O suposto atirador que invadiu um posto de segurança durante o jantar de correspondentes da Casa Branca, no dia 25 de abril de 2026, havia escrito um manifesto que indicava sua intenção de atingir autoridades do governo. A informação foi confirmada pela Casa Branca.
O irmão de Cole Tomas Allen notificou o Departamento de Polícia de New London, em Connecticut, sobre o manifesto que Allen enviou a seus familiares minutos antes do incidente. A Casa Branca afirmou que a família de Allen alertou a polícia poucos minutos antes do ataque.
““Ouvi falar sobre a situação em New London, e gostaria que tivessem nos informado um pouco antes, mas é o que é”, disse o presidente Donald Trump.”
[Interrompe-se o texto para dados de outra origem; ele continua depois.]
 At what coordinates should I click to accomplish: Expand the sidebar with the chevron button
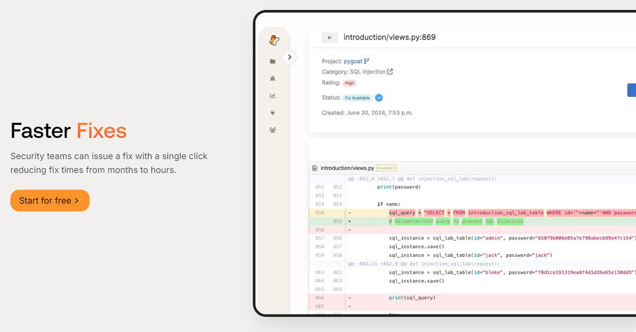[x=289, y=57]
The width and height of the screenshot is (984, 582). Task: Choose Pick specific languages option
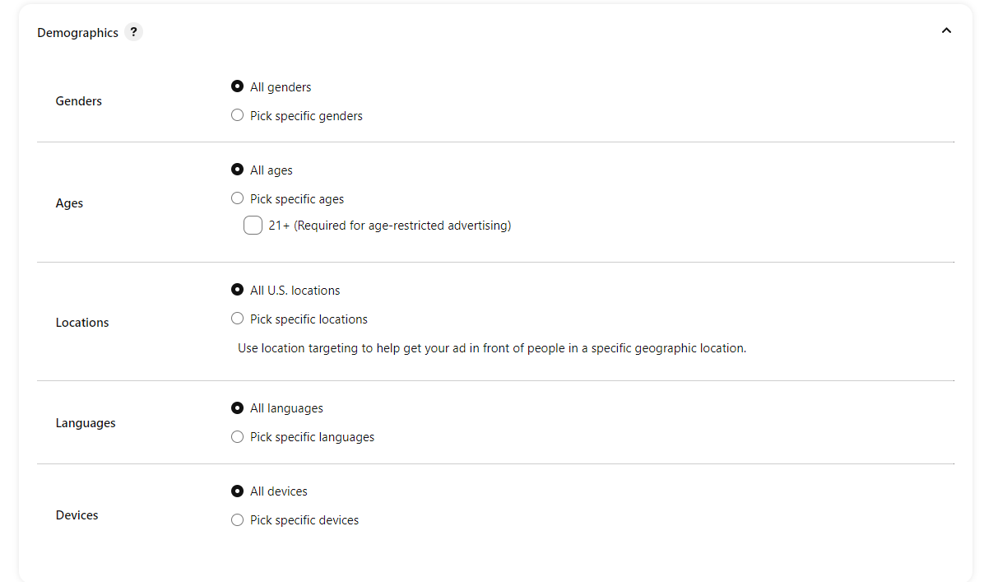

Trump também comentou sobre a atuação do Serviço Secreto, afirmando que eles foram excepcionais ao impedir o ataque. A Casa Branca informou que o Serviço Secreto dos EUA e a Polícia do Condado de Montgomery entrevistaram a irmã do suspeito na residência da família em Rockville, Maryland.
A irmã revelou que seu irmão tinha tendências a fazer declarações radicais e mencionou um plano de fazer “alguma coisa”. Ela confirmou que Allen havia adquirido duas pistolas e uma espingarda da CAP Tactical Firearms, que estavam guardadas na casa dos pais, sem que eles soubessem.
Além disso, a irmã informou que Allen frequentava regularmente um estande de tiro e fazia parte de um grupo chamado “The Wide Awakes”. Ela também mencionou que o atirador havia participado de um protesto anti-Trump na Califórnia, chamado “No Kings”.
A Casa Branca divulgou que as contas de Allen nas redes sociais refletiam uma retórica fortemente anti-Trump e anticristã.